Kristian Prestgard (29 April 1866 – 25 January 1946) was a Norwegian-born, American journalist and author. He served as the editor of the Norwegian language newspaper Decorah-Posten in Iowa from 1923 until 1946.

Background
Kristian Prestgard was born on the Harelstad farm in the parish of Heidal in Oppland, Norway. His parents were Gudbrand Kristensen Harelstad (1829–69) and Marit Prestgard (1841–97). When his father died early, Kristian moved with his mother back to Prestgard, her family neighboring farm.

Career
Prestgard started folk high school in Gudbrandsdal.  After two years at the Askov Højskole in Jutland, Denmark (1886–88), he started teaching at the folk high school operated by Johan Christian Viggo Ullmann in Seljord. His first year as a teacher at Ullmann's school in Seljord was interrupted by a severe illness followed by two years of recuperation. His second teaching position at the folk high school of Olaus Arvesen at Hamar, was canceled before it had begun because of Arvesen's election to the Parliament of Norway. As consequence, Prestgard was offered a job in Arvesen's newspaper, Oplandenes Avis, which began his career as a journalist.

He attended the 1893 World's Columbian Exposition in Chicago as a correspondent for Norwegian newspapers. Instead of returning home to Norway, he started working in the Norwegian-American press. In 1897, he married Oline Musum (1873–1919) and took a position with a Norwegian language newspaper company in La Crosse, Wisconsin.

_ _ _ _

#### [ACTIONS TO TAKE]
(a) In the passage on Kristian Prestgard, which Norwegian-language newspaper did he edit from 1923 until 1946?
(b) Carry on the passage on Kristian Prestgard from the point where it ends.
The entries that follow are not needed.

Stored items from a collection
_ _ _ _

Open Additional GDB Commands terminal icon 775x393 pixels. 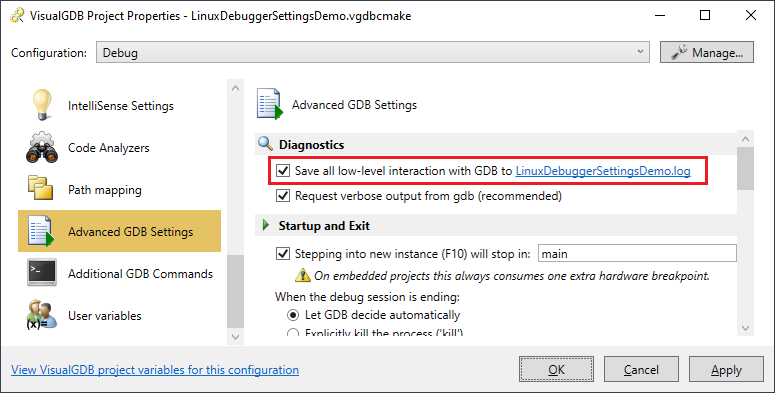coord(42,272)
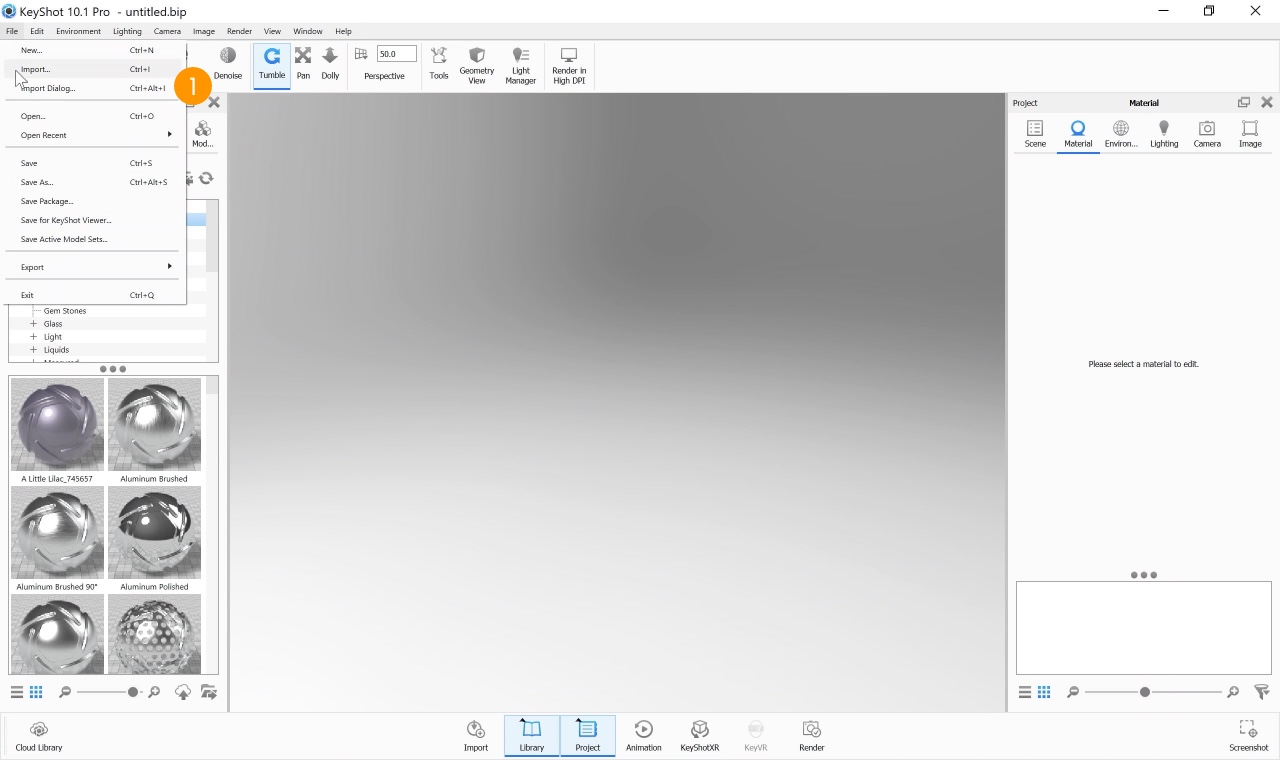Expand the Glass materials category
Viewport: 1280px width, 760px height.
pos(32,323)
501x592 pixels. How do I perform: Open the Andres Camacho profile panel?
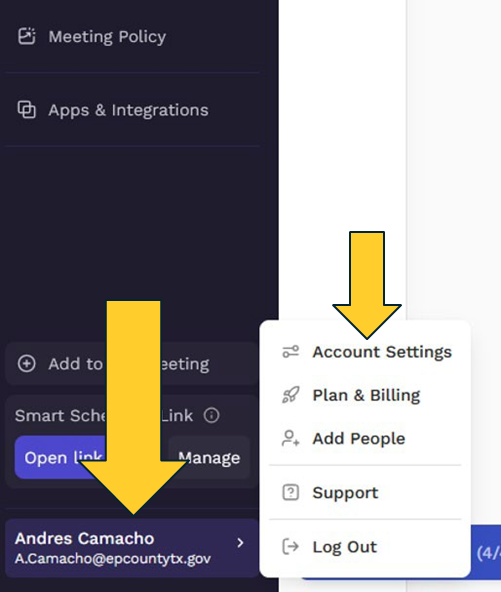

_ _ _ _

#### [OUTPUTS IN ORDER]
(a) Decorah-Posten, in Iowa.

(b)
In 1898, he joined the editorial staff of Decorah-Posten. Together with Johannes B. Wist,   he also edited the Norwegian-language periodical Symra from 1905 to 1914. He became editor-in-chief of Decorah-Posten in 1923 following the death of Johannes Wist.  Prestgard was also one of the founders of the Norwegian-American Historical Association in 1925. He was appointed a Knight of the Order of St. Olav by the King of Norway during 1926.

Prestgard was also an author, principally of Norwegian-language books. Probably the most widely known of these work was En Sommer i Norge, his account of a journey to Norway with a group of American journalists during 1927. Shortly prior to his death in 1946, he was able to complete his memoirs, From My Life as a Newspaperman in America. The Memoirs of Kristian Prestgard.

Selected works
Nansenfærden  (1896)
Norske Kvad, 1814–1905 (1906)
En Sommer I Norge: I; Fra Den Gamle Heimbygd  (1928)
Fjords and Faces (1937)
Streiftog: Stemninger og Skildringer (1937)

References

Other sources
 Øverland, Orm (1999)   The Western Home: A Literary History of Norwegian America (Oxford University Press)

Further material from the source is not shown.